E talvez até em respeito ao seu passado com jogos, a iniciativa aproveitou títulos do Atari para mostrar como a IA poderia aprender as regras e até superar seres humanos. O avanço alcançado foi tão significativo, que em 2014 o Google fechou um acordo para comprar a DeepMind, em um negócio avaliado em 400 milhões de libras esterlinas.

David Baker, Demis Hassabis e John Jumper (Crédito: Reprodução/Niklas Elmehed/Nobel Prize Outreach)

Agora, uma década depois, Demis Hassabis, John Jumper e David Baker foram escolhidos para dividir o Nobel de Química e o que os levou a tamanho reconhecimento foi a contribuição do trio para a compreensão da complexa estrutura das proteínas. E sim, a inteligência artificial teve um papel fundamental neste progresso.

Enquanto Baker, um professor da Universidade de Washington, colaborou com seus estudos no design computacional e criação de novas proteínas ao sequenciar aminoácidos, Jumper criou, com Hassabis, o AlphaFold2. Em funcionamento desde 2020, essa ferramenta é um sistema avançado de inteligência artificial que já ajudou a prever a estrutura de quase 200 milhões de proteínas. Utilizada por mais de dois milhões de pesquisadores em todo o mundo, ela tem permitido o design de enzimas e levado à descoberta de medicamentos. Esse conhecimento incentivou a criação da AlphaFold Protein Structure Database, um repositório gratuito mantido pelo Google DeepMind e que conta com uma infinidade de modelos de proteínas.

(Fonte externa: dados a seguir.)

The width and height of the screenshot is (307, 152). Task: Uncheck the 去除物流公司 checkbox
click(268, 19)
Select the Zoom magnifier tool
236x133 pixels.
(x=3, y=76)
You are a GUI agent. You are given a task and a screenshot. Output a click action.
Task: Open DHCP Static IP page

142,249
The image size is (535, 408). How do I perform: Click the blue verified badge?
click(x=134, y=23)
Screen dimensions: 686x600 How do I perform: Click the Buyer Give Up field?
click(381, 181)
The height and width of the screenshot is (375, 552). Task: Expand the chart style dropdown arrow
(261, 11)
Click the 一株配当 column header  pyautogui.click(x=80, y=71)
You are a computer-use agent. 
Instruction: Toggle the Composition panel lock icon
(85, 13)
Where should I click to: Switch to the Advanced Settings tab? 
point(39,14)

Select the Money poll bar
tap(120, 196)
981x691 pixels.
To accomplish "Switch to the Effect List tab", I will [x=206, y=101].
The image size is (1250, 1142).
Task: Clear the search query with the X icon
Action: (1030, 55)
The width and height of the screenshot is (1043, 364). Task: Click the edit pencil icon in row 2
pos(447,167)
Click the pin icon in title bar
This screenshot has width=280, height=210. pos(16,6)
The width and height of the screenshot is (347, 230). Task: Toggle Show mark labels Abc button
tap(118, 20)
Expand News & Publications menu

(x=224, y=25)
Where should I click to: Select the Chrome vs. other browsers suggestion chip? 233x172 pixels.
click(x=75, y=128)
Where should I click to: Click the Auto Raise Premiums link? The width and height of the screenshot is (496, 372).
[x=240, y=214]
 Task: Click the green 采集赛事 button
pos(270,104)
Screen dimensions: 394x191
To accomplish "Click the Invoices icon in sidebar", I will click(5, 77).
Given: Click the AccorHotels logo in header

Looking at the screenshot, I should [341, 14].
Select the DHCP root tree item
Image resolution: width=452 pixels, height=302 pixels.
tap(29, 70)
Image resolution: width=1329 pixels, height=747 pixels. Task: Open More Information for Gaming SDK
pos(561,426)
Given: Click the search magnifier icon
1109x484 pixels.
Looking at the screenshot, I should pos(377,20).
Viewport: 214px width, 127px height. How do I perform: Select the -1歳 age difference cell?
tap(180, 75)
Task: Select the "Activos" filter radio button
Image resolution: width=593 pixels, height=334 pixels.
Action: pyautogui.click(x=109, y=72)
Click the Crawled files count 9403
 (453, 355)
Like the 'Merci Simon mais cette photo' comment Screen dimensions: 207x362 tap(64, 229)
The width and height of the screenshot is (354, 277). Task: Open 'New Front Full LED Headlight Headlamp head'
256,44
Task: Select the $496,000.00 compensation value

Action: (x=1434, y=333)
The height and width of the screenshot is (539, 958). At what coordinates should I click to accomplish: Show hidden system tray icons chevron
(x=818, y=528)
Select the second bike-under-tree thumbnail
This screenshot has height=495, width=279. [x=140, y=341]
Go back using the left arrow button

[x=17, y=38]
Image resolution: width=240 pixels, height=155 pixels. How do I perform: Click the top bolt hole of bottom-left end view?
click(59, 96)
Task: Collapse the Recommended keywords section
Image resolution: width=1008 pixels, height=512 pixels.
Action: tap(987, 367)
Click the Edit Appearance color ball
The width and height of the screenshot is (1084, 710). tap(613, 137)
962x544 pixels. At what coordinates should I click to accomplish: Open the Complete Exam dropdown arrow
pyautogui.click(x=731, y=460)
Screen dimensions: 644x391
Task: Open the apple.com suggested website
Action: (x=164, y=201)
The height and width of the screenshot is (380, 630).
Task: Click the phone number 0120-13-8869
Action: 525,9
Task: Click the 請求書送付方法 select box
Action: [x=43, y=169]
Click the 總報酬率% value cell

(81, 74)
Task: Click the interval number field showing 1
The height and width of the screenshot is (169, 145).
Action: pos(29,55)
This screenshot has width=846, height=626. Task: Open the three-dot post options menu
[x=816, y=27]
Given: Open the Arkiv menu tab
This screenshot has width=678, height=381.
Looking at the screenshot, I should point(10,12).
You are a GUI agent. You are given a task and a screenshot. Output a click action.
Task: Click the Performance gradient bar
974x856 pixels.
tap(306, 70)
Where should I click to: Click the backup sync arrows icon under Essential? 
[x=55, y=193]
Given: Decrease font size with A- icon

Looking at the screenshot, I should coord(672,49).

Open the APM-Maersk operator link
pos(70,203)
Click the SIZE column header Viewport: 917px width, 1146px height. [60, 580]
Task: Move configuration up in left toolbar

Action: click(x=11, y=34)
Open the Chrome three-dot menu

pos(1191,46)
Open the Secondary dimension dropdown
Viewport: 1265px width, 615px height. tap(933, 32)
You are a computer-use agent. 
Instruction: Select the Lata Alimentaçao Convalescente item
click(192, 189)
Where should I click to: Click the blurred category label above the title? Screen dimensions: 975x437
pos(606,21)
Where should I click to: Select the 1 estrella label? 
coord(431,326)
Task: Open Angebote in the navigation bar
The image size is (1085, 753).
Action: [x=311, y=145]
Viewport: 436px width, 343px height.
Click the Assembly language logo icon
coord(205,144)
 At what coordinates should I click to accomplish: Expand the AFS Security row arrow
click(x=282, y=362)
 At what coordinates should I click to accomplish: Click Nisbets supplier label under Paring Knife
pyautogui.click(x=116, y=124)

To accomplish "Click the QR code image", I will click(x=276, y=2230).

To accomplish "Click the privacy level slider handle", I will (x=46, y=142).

Com o título de Sir e apontado pela revista Time como uma das 100 pessoas mais influentes do mundo quando o assunto é inteligência artificial, Demis Hassabis continua vendo os videogames como mais do que apenas uma forma de entretenimento, principalmente para as crianças. “É importante estimular a parte criativa, não apenas jogar”, disse. “Você nunca sabe onde as paixões podem te levar, então eu apenas encorajaria os pais a deixarem seus filhos realmente apaixonados pelas coisas e, então, desenvolverem habilidades por meio disso.”